* _ASSIGNMENT_:
Please reproduce the passage of the post on depression between "Many of you" and "even more depressed.", inclusive.

* _SUPPLIED TEXT_:
Hey guy’s
So this post I felt like I need to strip it back and go down
to my roots and talk to you guys about something I don’t really talk about any that’s
my depression!
Have to bear with me as I never talk about this as I sort of
feel a bit ashamed buy it? If you get what I mean.
I have suffered with depression since I was the young age of
13 at the time I was at secondary school enjoying life really and then I don’t really
know what happened I kind of hit rock bottom and couldn’t pick myself up out of
it! I mean we all have our bad days right?
So from the young age I have been dealing with emotions I didn’t
really understand and just been a bit of an emotional wreck.
Many of you may or may not know I left school at 14 this was
partly to do with my depression and partly to do with being ill. From the age
of 12 I pretty much lived in the doctors with little things like ear infections
chest infections and sinusitis. I was put on medication by the doctor and had
nothing but trouble I had constant blood test and then found out my liver wasn’t
in an amazing condition so I was battling that as well so this made me feel
even more depressed.
At 15 I discovered the women who brought me up (my aunt) had
cancer and they couldn’t treat it! Her wish was to die at home so we had
everything put into place so she could be looked after at home! I stepped up
and cared for her every day while everyone was at work. The hospital gave her a
week to live after she left hospital but she lived 8! She was with us to plan
our Christmas and wrap all presents and unfortunately died on the 15th
December! From then on I was lost I couldn’t
work out which way was up (if you get what I mean?) I didn’t feel I had a
purpose I didn’t have anything to stick around for! I will be honest and I will
admit I tried to take me life a few times. I won’t go into how or why but I had
given up on myself.
As time moved in I wasn’t improving so eventually the
doctors offered me medication so I went on it from 16/17 up until November last
year! Shortly after coming off the
medication my Nan was taken ill and was in hospital. It was only supposed to be
a short term stay, turned into us unfortunately losing her in January this year.
Even though times were tough I struggled through and can say
I still haven’t gone back on medication! Yes I have bad day (more than I have
good) but I have learnt that you have to cherish every moment you have and
enjoy what you have! Happiness isn’t given to you, you have to find it and work
for it!
So here I am 21 and looking at life in a whole new view the
depression hasn’t gone away, I just don’t let it control me anymore!

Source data
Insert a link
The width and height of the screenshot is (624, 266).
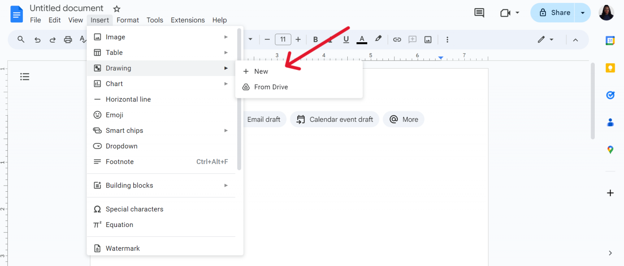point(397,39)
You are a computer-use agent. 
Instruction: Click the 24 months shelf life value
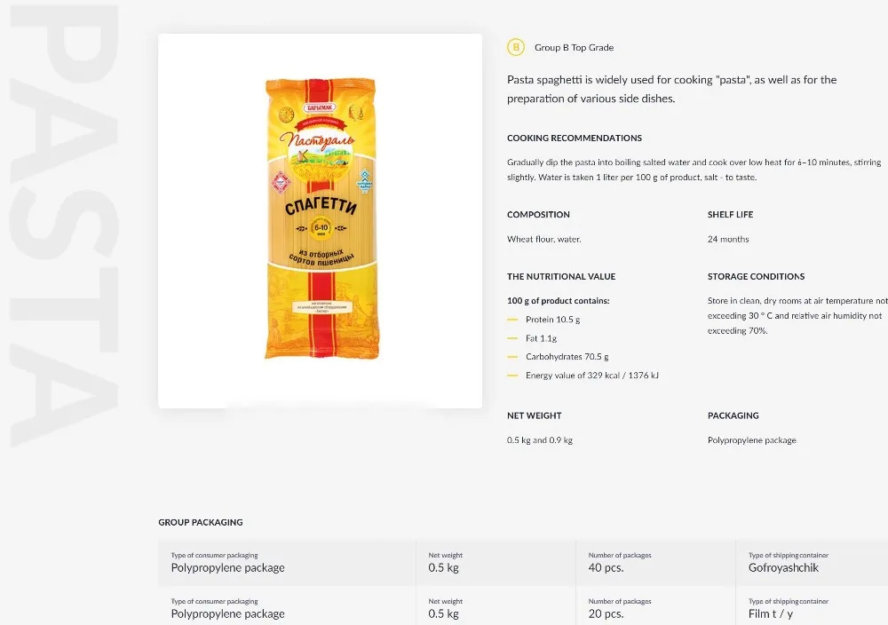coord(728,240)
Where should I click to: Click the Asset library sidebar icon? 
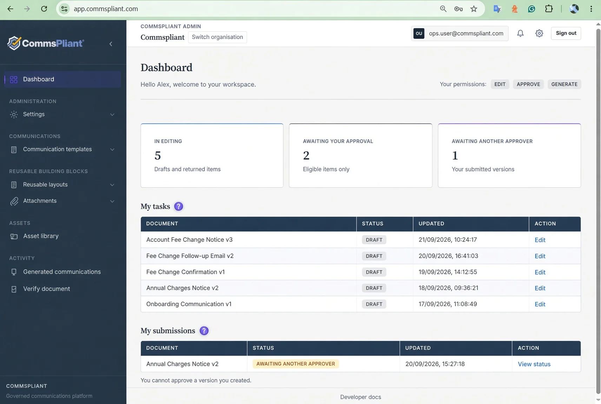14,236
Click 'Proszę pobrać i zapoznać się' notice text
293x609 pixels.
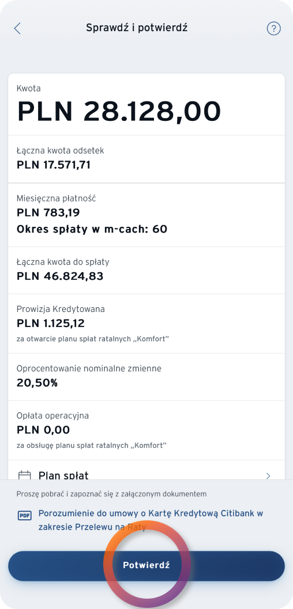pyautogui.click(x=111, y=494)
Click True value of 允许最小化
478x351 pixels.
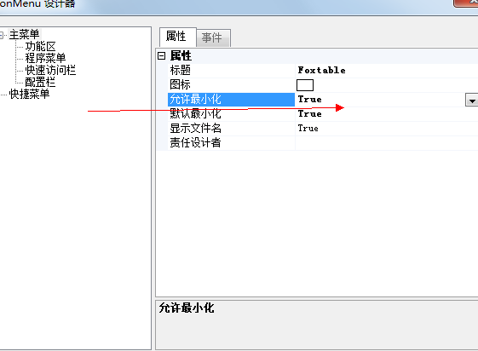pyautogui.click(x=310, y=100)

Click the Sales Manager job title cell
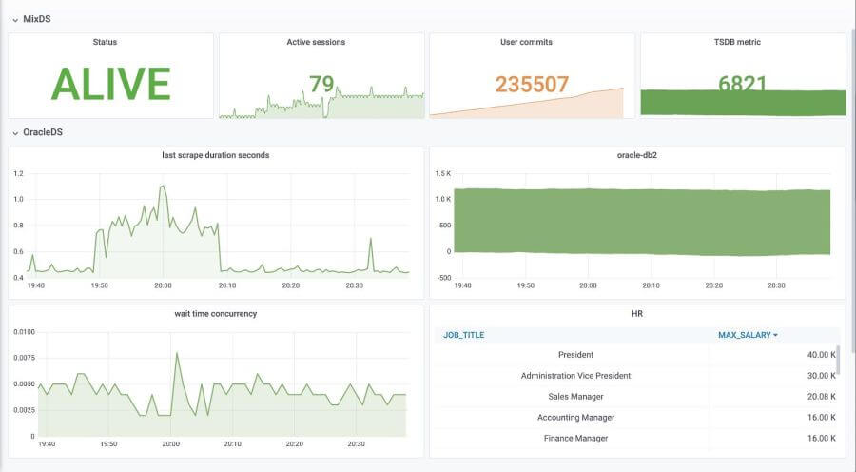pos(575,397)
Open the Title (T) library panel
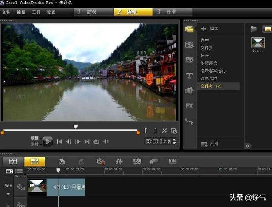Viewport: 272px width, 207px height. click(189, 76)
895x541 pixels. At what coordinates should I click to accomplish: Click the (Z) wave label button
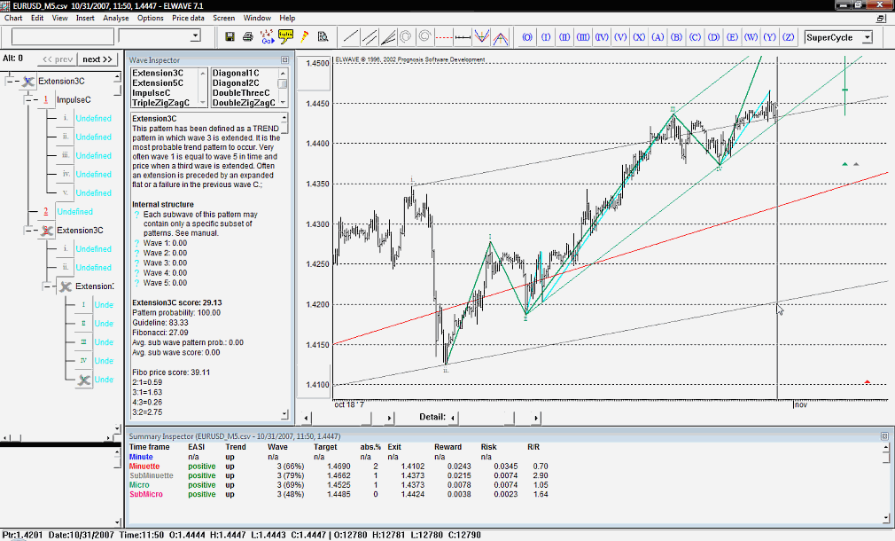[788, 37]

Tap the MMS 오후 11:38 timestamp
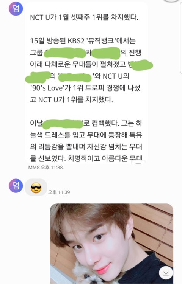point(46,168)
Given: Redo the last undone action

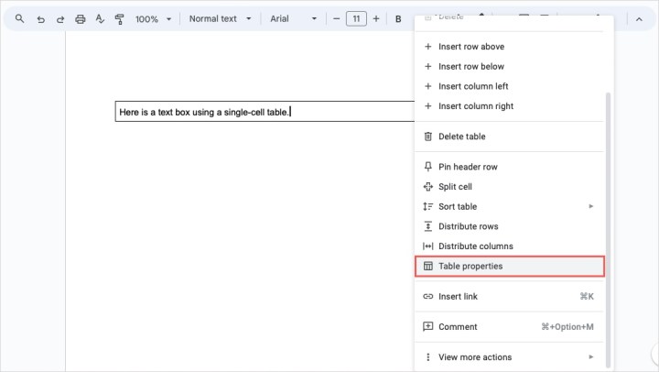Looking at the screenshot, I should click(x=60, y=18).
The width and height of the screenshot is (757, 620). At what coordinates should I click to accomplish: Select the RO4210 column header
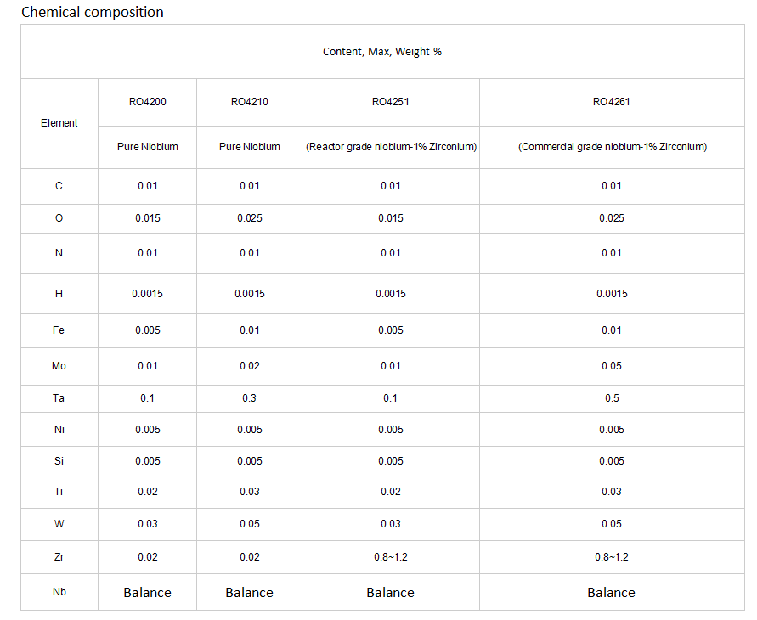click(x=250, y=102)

* * *

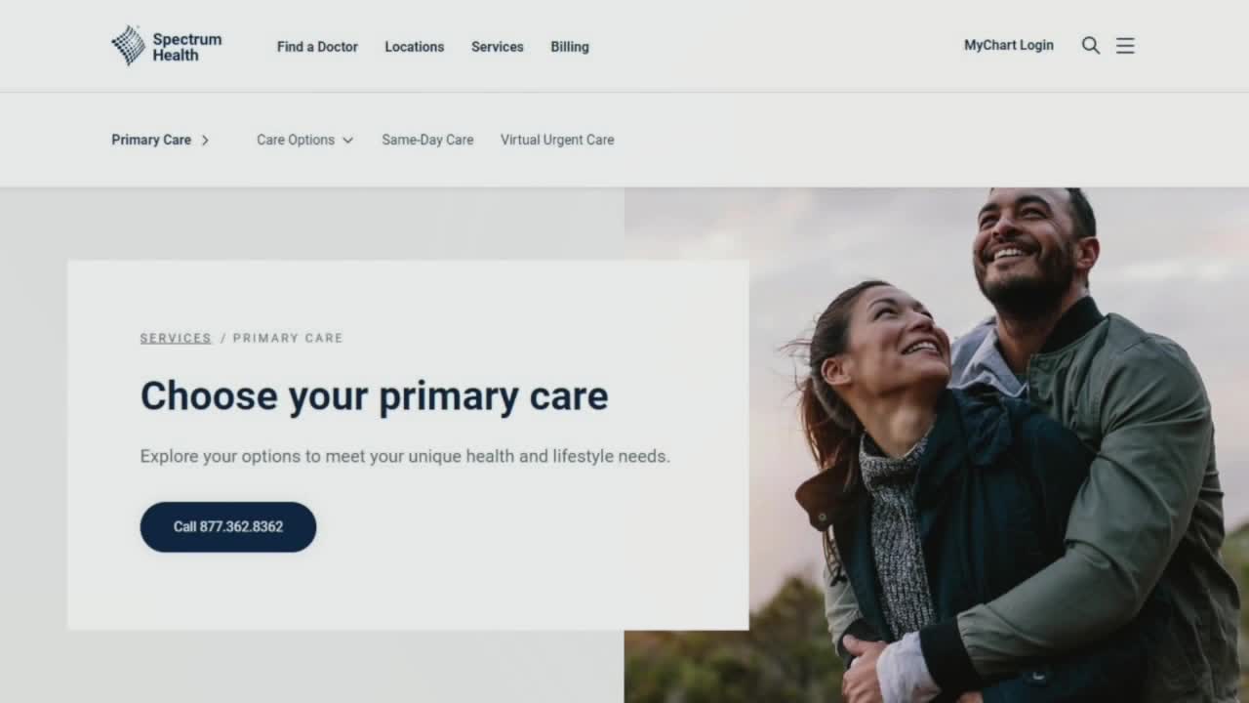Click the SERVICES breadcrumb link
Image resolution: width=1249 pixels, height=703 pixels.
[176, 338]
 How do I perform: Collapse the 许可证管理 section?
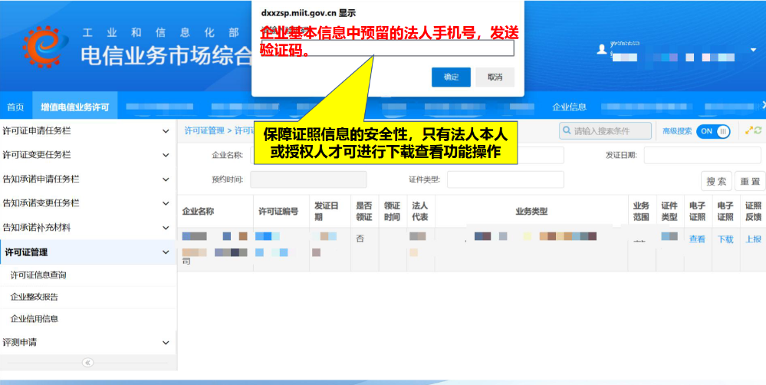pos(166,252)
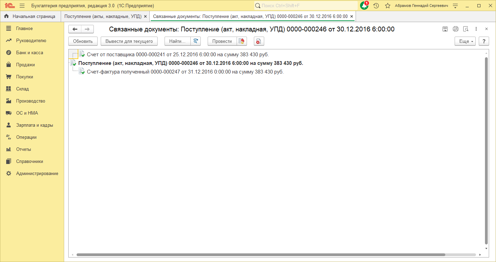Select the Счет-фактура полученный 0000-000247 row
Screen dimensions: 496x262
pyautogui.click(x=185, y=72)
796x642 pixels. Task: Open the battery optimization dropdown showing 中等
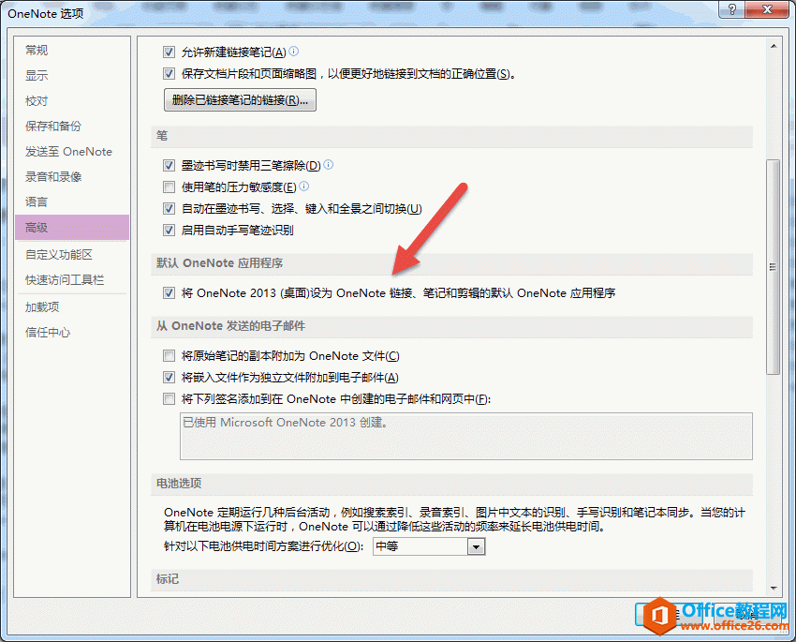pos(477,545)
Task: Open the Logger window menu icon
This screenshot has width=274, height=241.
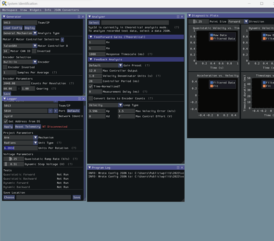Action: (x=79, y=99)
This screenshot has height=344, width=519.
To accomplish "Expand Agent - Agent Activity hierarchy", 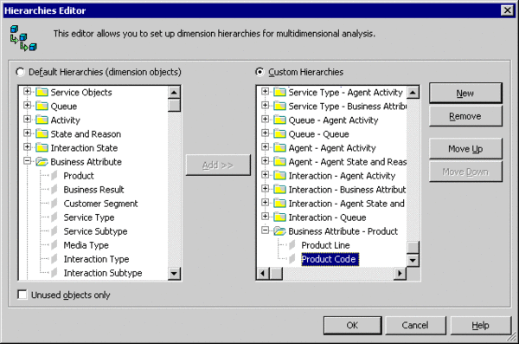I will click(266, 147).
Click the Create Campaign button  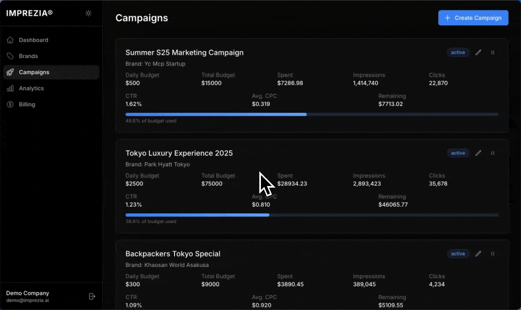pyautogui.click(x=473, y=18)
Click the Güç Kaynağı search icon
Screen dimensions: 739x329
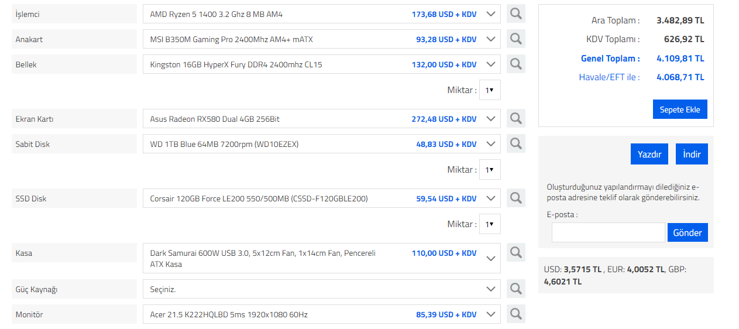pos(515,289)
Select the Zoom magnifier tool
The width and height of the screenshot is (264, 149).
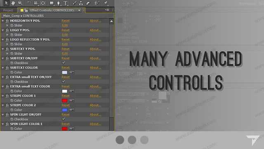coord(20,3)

* * *

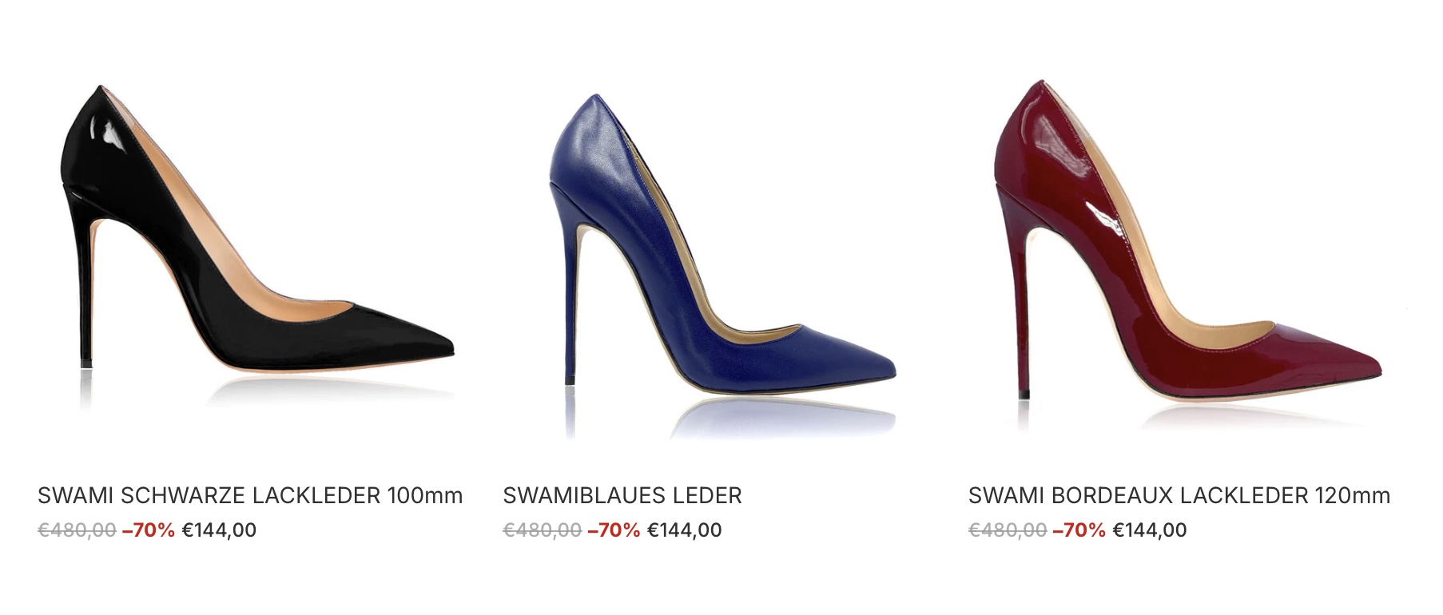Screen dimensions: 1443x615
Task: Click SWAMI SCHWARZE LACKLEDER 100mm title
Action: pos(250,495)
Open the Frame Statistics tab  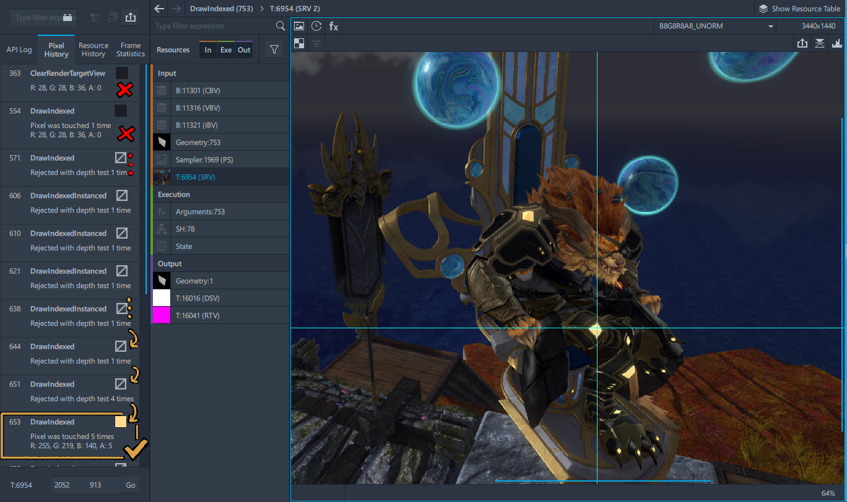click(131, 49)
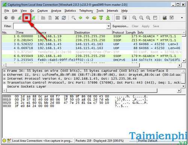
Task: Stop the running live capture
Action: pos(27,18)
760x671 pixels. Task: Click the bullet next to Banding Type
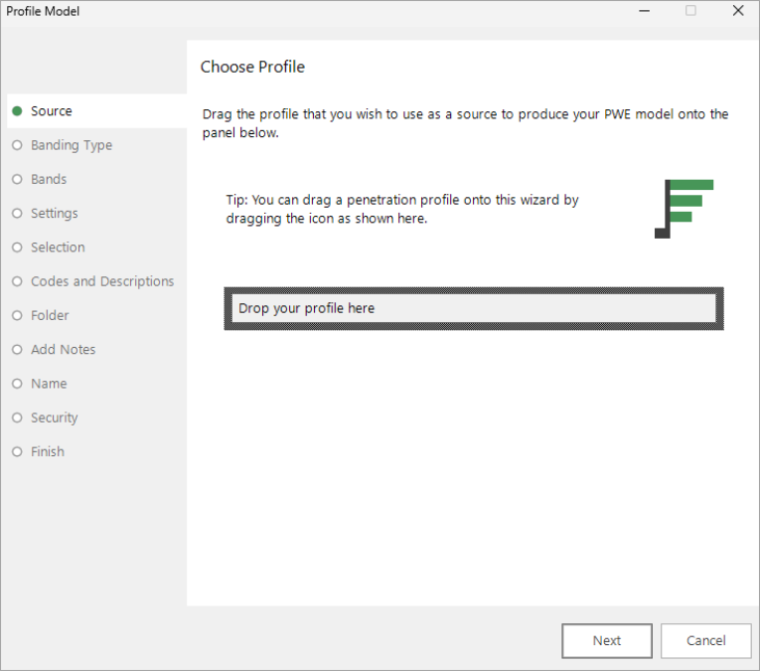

* _TASK ANSWER_:
Many of you may or may not know I left school at 14 this was
partly to do with my depression and partly to do with being ill. From the age
of 12 I pretty much lived in the doctors with little things like ear infections
chest infections and sinusitis. I was put on medication by the doctor and had
nothing but trouble I had constant blood test and then found out my liver wasn’t
in an amazing condition so I was battling that as well so this made me feel
even more depressed.